Assigning binary fraction to float variable in C

Question

I am trying to do something like as below

#include <stdio.h>

int main() {
    float a = 0b00000100;
    float b = 0b0.0110; // this line is not working
    printf("The value of first float is = %f\n", a * 15);
    printf("The value of second float is = %f\n", b);
    return 0;
}

My only goal here is to assign b with the fractional binary number which is 0.0110 and should result in 0.375. Anyone any idea?

Answer 1

I quickly made this code:

#include<stdio.h>
#include<string.h>

float binary_f(char fraction[]){
  char *pointp; //pointer to the point
  long integer=strtol(fraction, &pointp, 2); //Gives the integer and the pointer to the point, at the same time!
  int point=(int)(pointp-fraction);
  
  long div = 2;
  int lenght=strlen(fraction);
  float result=0;
  
  for (int i=point+1;i<lenght;i++){
    if (fraction[i]=='1'){
      result+=(float)1/div; 
    }
    div <<= 1; //Multiply the divisor by 2
  }
  return result+(float)integer;
}

int main() {
  char fractionary[]="10.001";
  float a=binary_f(fractionary);
  printf("%f",a);
  return 0;
}

Prints:

2.125000

As you may notice, it isn't really robust, but it does the job for it's expected parameters.

Answer 2

Standard C does not have binary floating constants, and note that binary integer constants were only recently added to the language with C23; previously binary integer constants like 0b00000100 were only available as implementation-specific extensions.

But C has had hexadecimal floating constants since C99. These are useful for working with binary representations. Each of the 16 hexadecimal digits corresponds to a four-digit binary sequence; if you learn these you can quickly write down the hexadecimal equivalent of a binary representation.

Binary	Hexadecimal	Binary	Hexadecimal
0000	0	1000	8
0001	1	1001	9
0010	2	1010	A
0011	3	1011	B
0100	4	1100	C
0101	5	1101	D
0110	6	1110	E
0111	7	1111	F

The format of a hexadecimal floating constant in C is a hexadecimal prefix (0x or 0X) followed by a hexadecimal fractional constant (e.g., ABC.DEF) followed by a (mandatory) binary exponent part. The binary exponent part must be prefixed by either p or P (e.g., p-3). Note that the binary exponent is expressed in powers of 2 instead of powers of 10.

Hexadecimal floating constants have type double by default. If a hexadecimal floating constant is suffixed by f or F it has type float, and if suffixed by l or L it has type long double.

Referencing the table above the OP desired 0b0.0110 can be written in hexadecimal as 0x0.6p0 since 0110 is equivalent to the hexadecimal digit 6. An exponent is required, and p0 indicates that the significand should not be scaled.

Saved entries:

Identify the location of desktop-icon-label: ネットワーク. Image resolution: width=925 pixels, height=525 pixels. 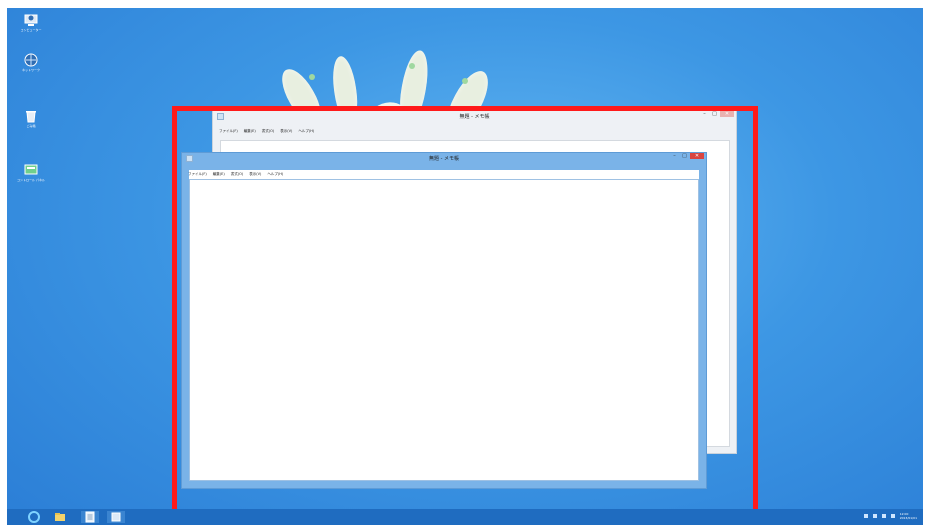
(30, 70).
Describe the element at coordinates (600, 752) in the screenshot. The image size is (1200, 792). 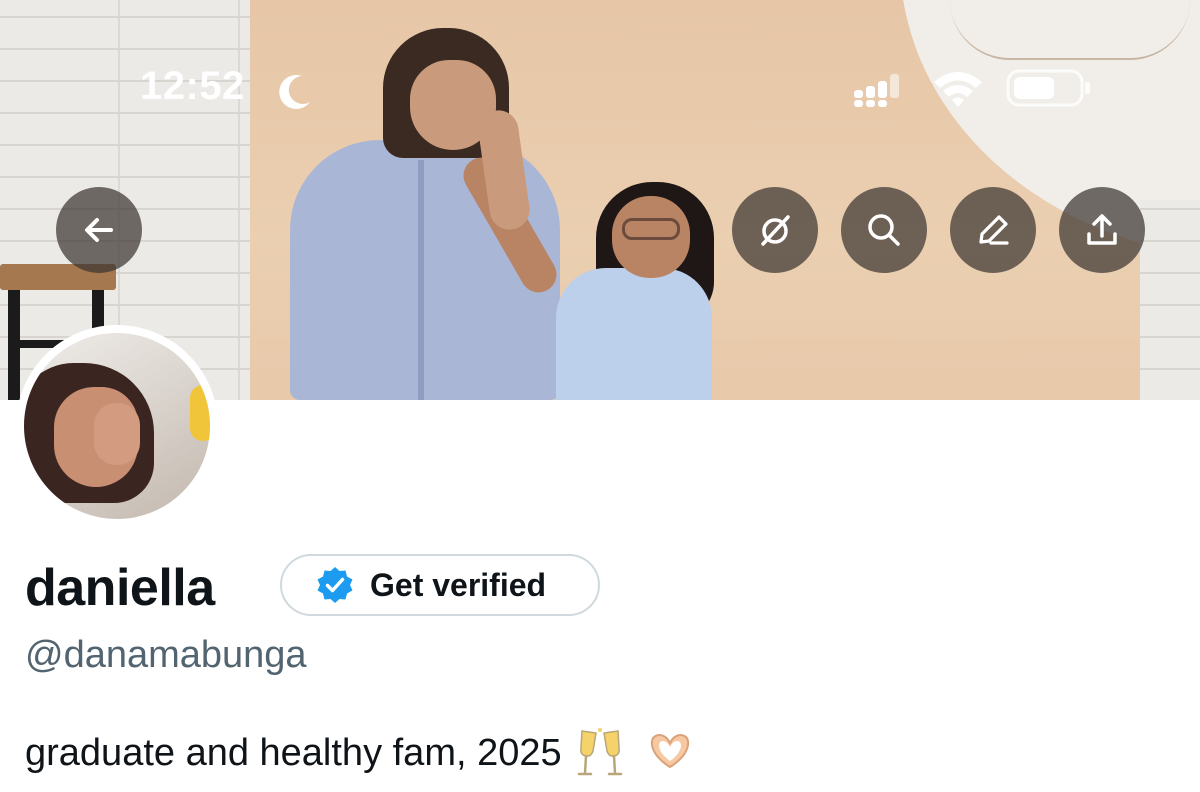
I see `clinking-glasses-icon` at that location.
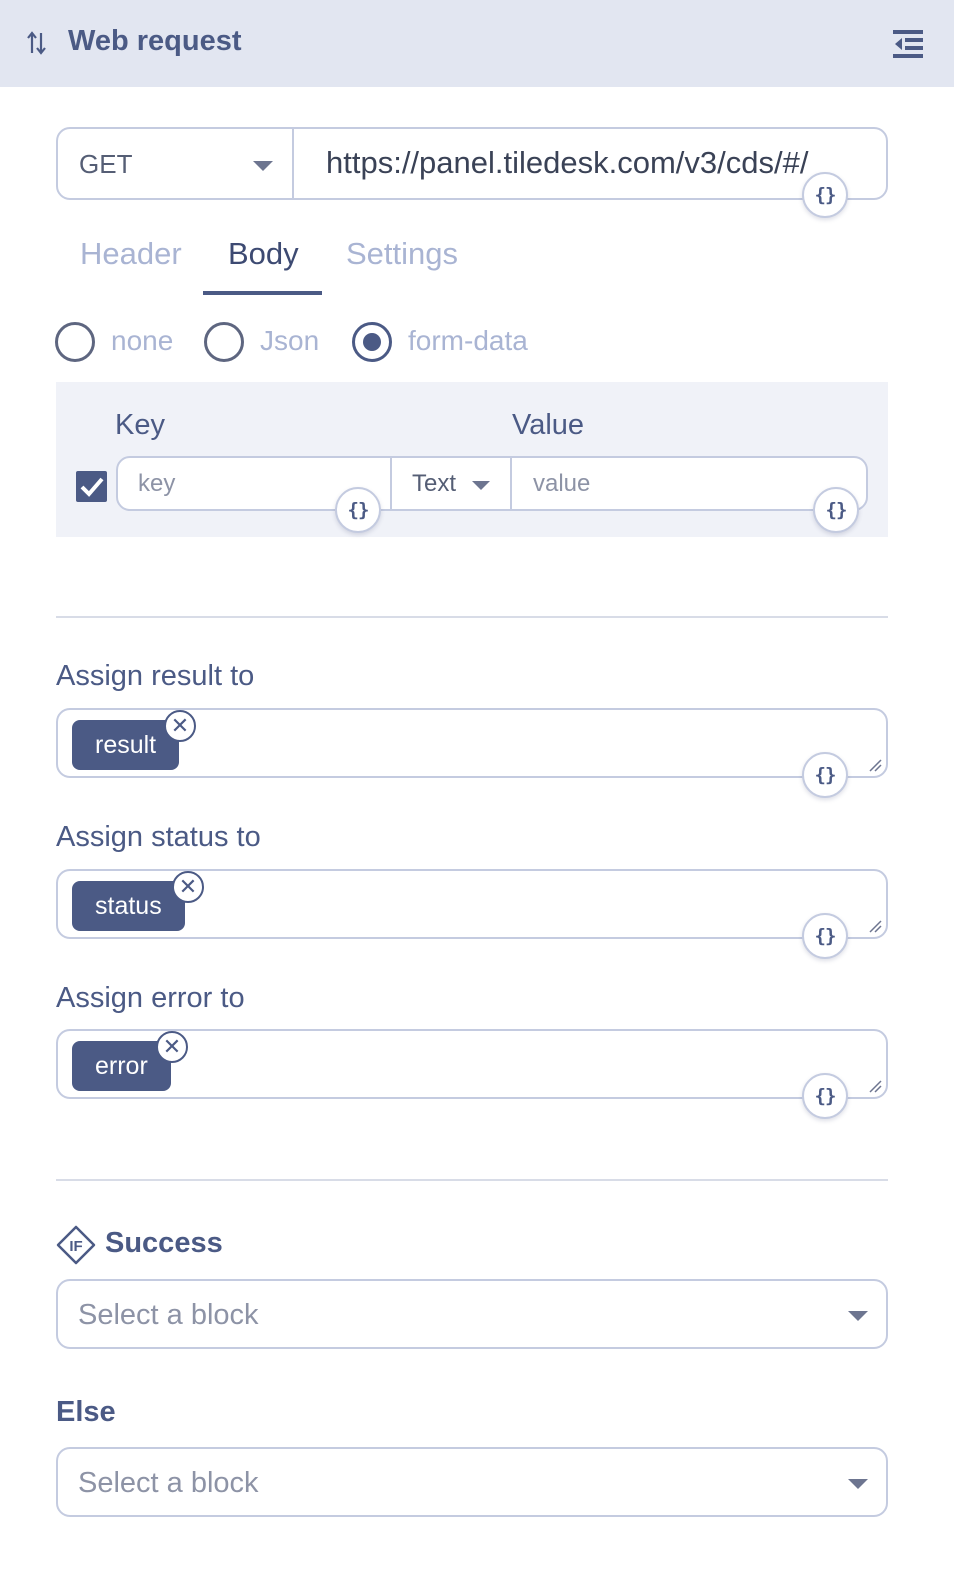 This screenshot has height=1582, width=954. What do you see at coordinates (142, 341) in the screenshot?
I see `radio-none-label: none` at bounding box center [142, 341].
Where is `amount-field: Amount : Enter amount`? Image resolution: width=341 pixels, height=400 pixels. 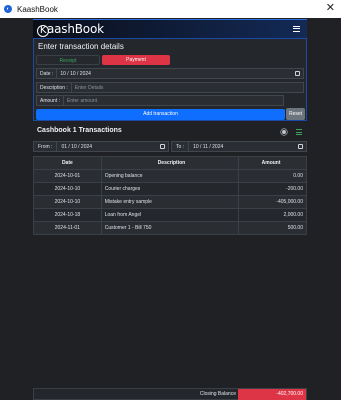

• Problem description
In the forum thread about assigning a binary fraction to a float in C, which suffixes can follow a hexadecimal floating constant, and what type does each one give?

• Written solution
- f: float
- F: float
- l: long double
- L: long double